Find each line in the records below that contains the string "sidebar", matching case exactly, and copy those lines.

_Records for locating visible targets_
"""

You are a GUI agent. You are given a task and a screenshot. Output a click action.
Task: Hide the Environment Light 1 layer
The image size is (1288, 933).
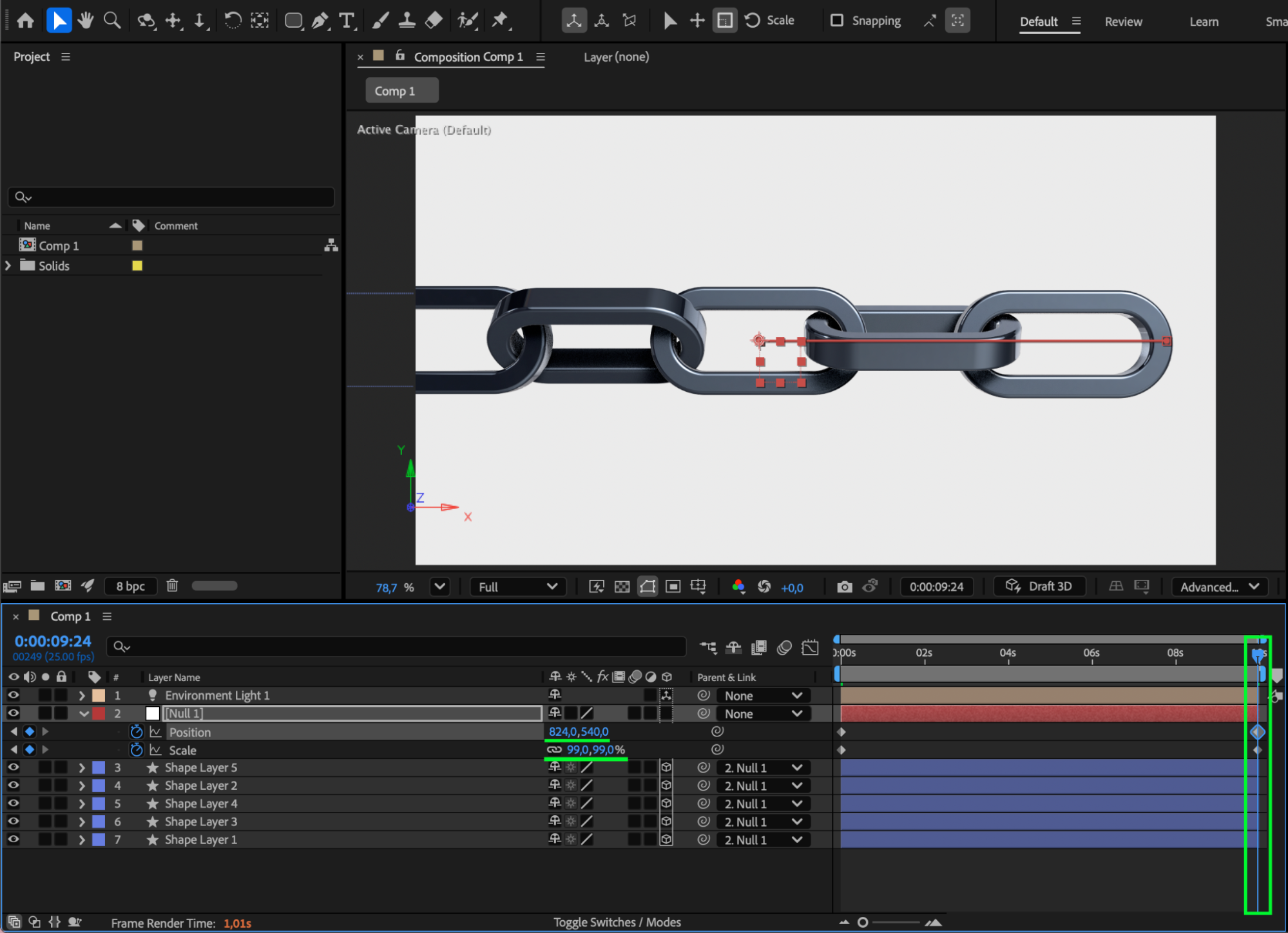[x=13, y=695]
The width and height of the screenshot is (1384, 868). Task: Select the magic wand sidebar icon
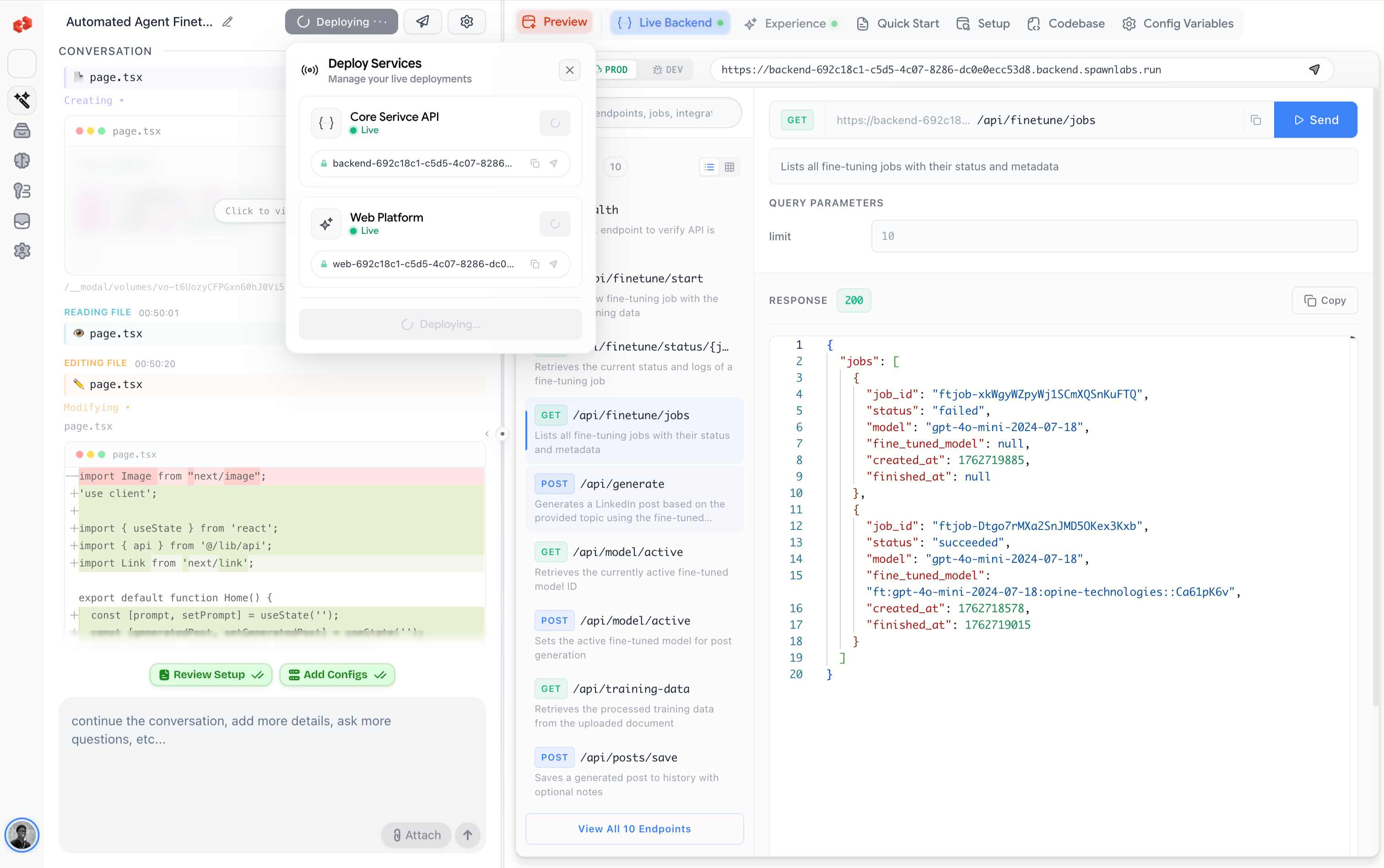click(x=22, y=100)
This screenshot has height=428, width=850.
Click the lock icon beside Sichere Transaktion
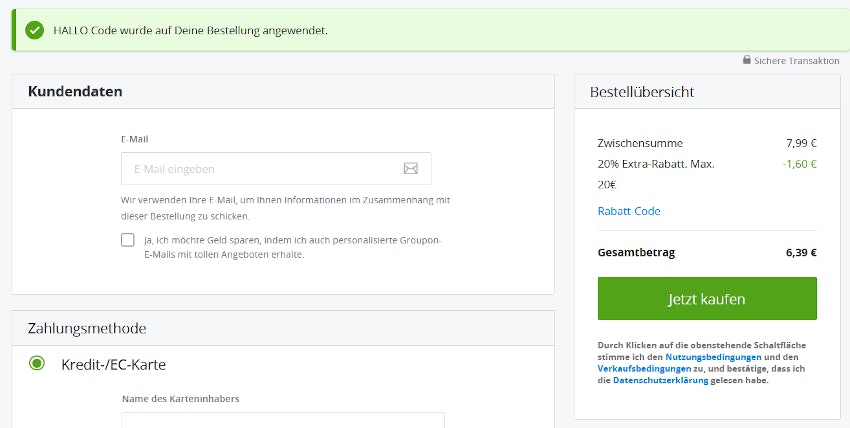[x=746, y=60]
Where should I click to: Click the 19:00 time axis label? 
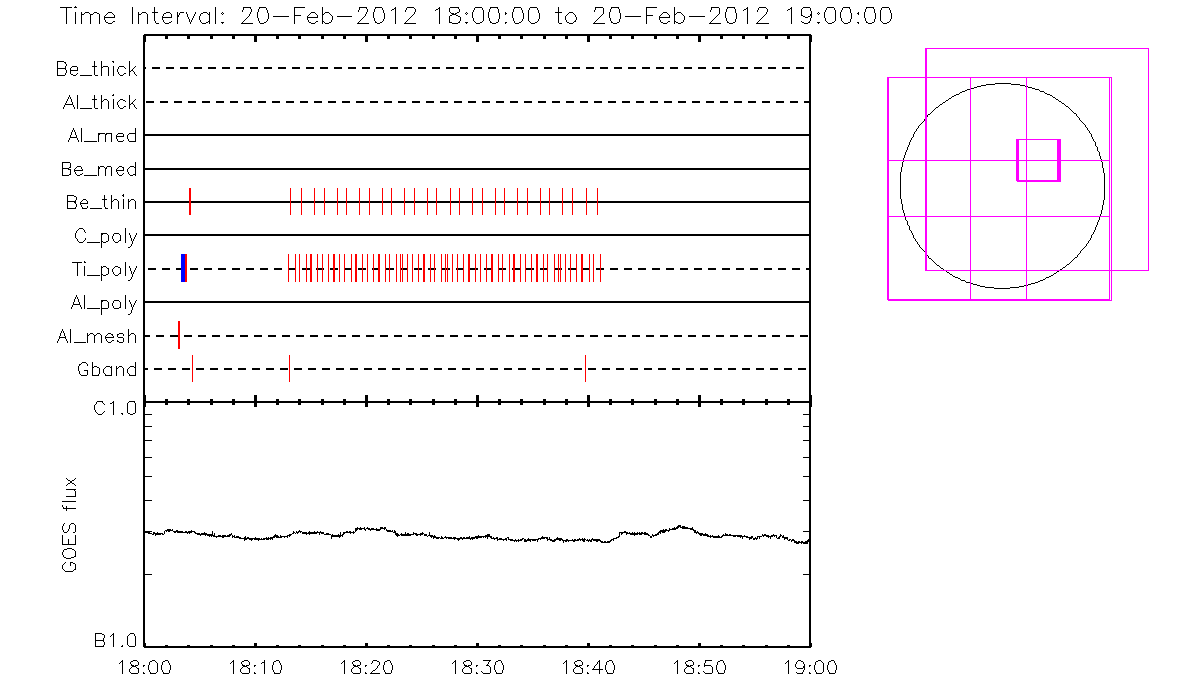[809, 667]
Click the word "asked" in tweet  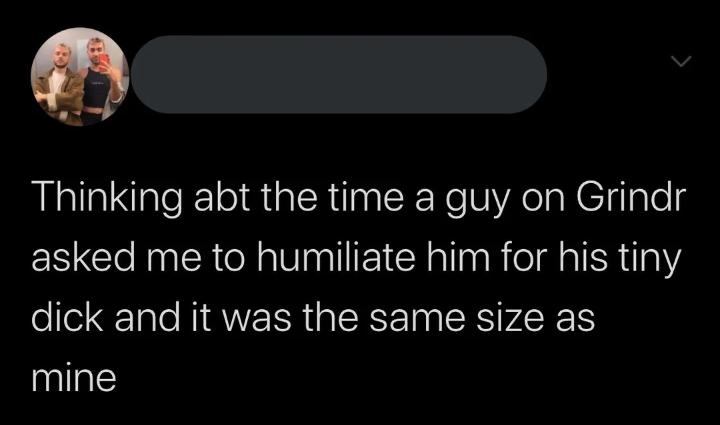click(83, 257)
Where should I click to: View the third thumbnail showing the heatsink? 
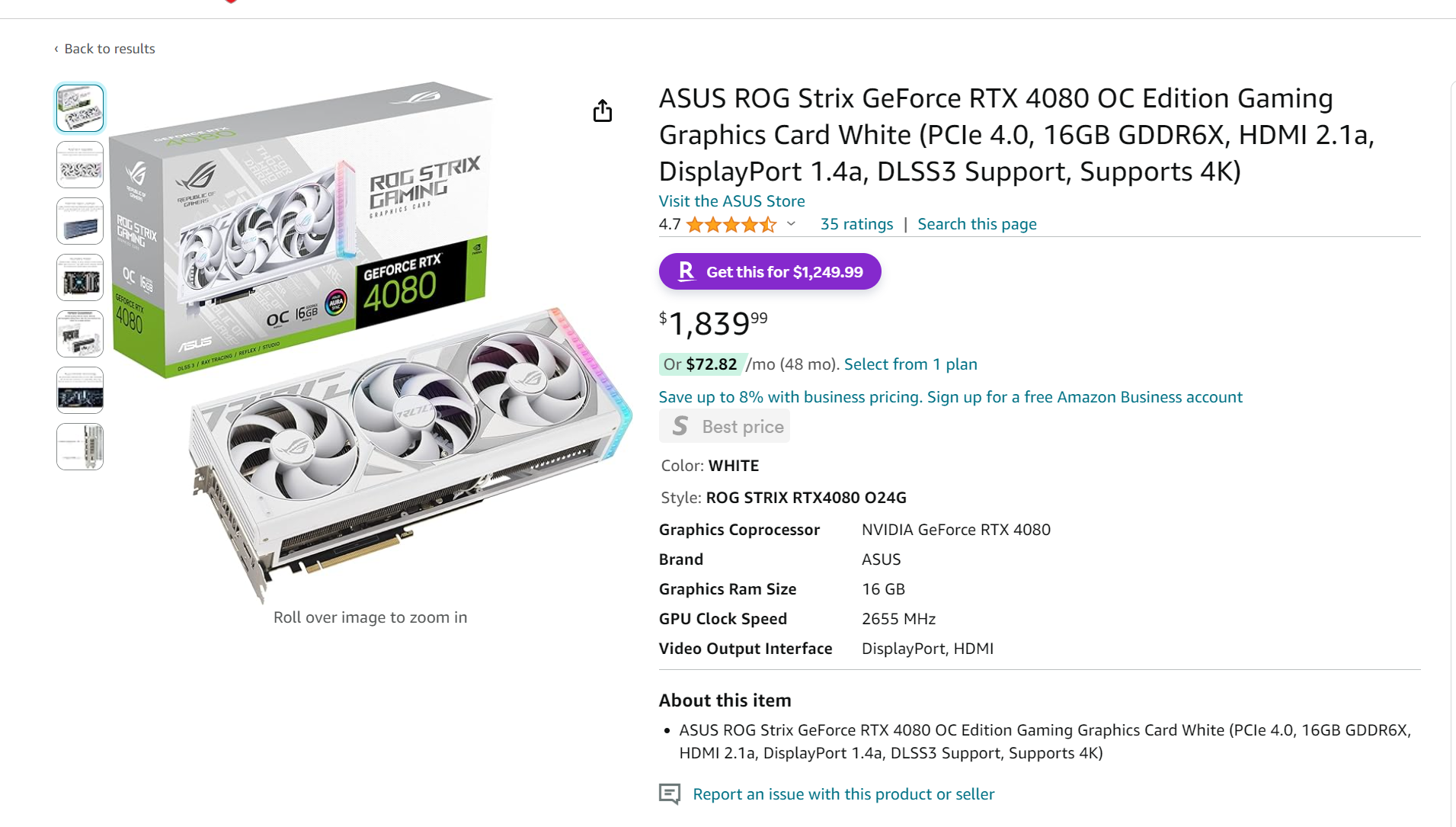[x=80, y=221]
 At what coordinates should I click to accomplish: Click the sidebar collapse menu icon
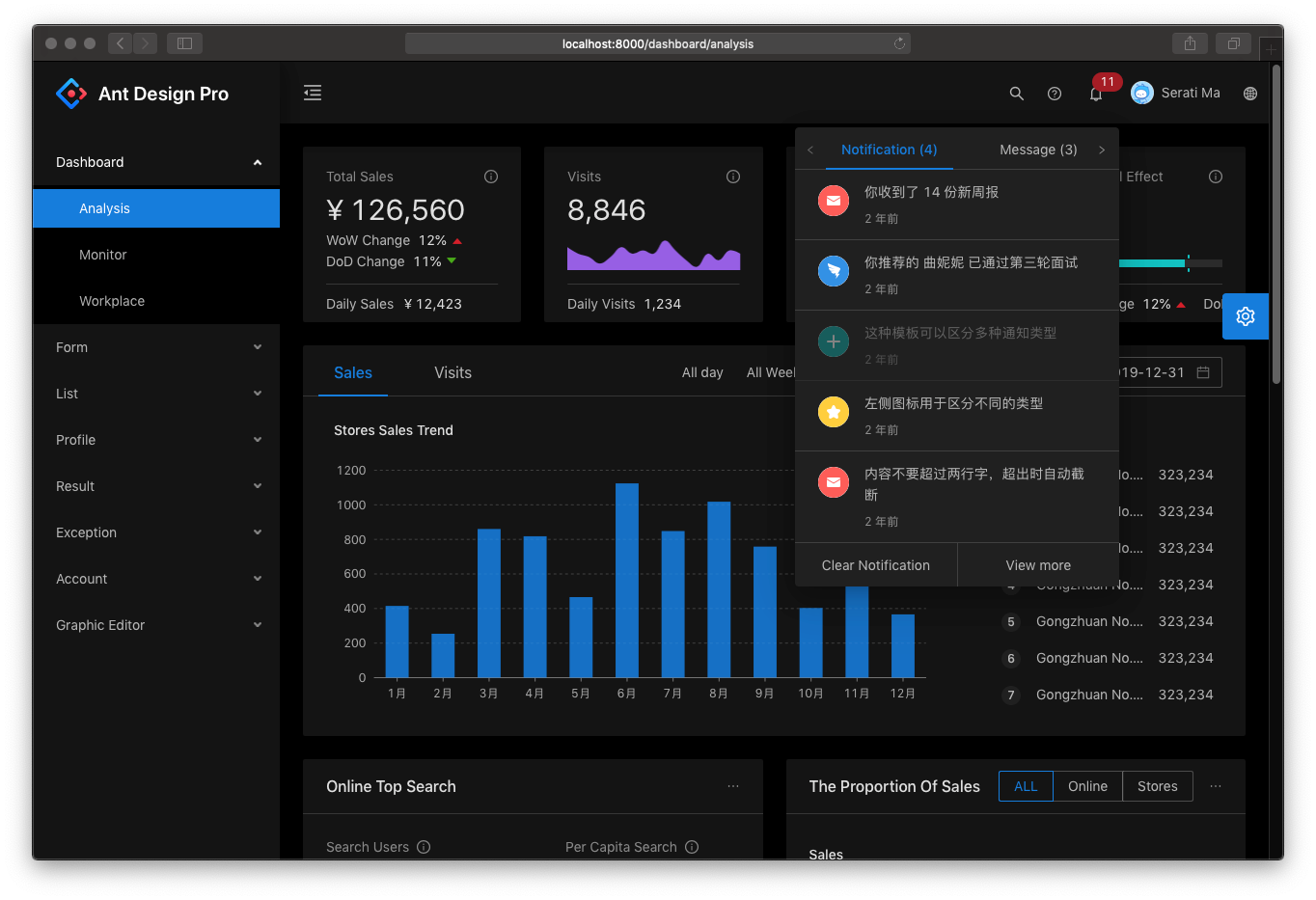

"""

_Result below_
The width and height of the screenshot is (1384, 868). Task: Select the magic wand sidebar icon
 At what coordinates should I click to accomplish: Click the sidebar collapse menu icon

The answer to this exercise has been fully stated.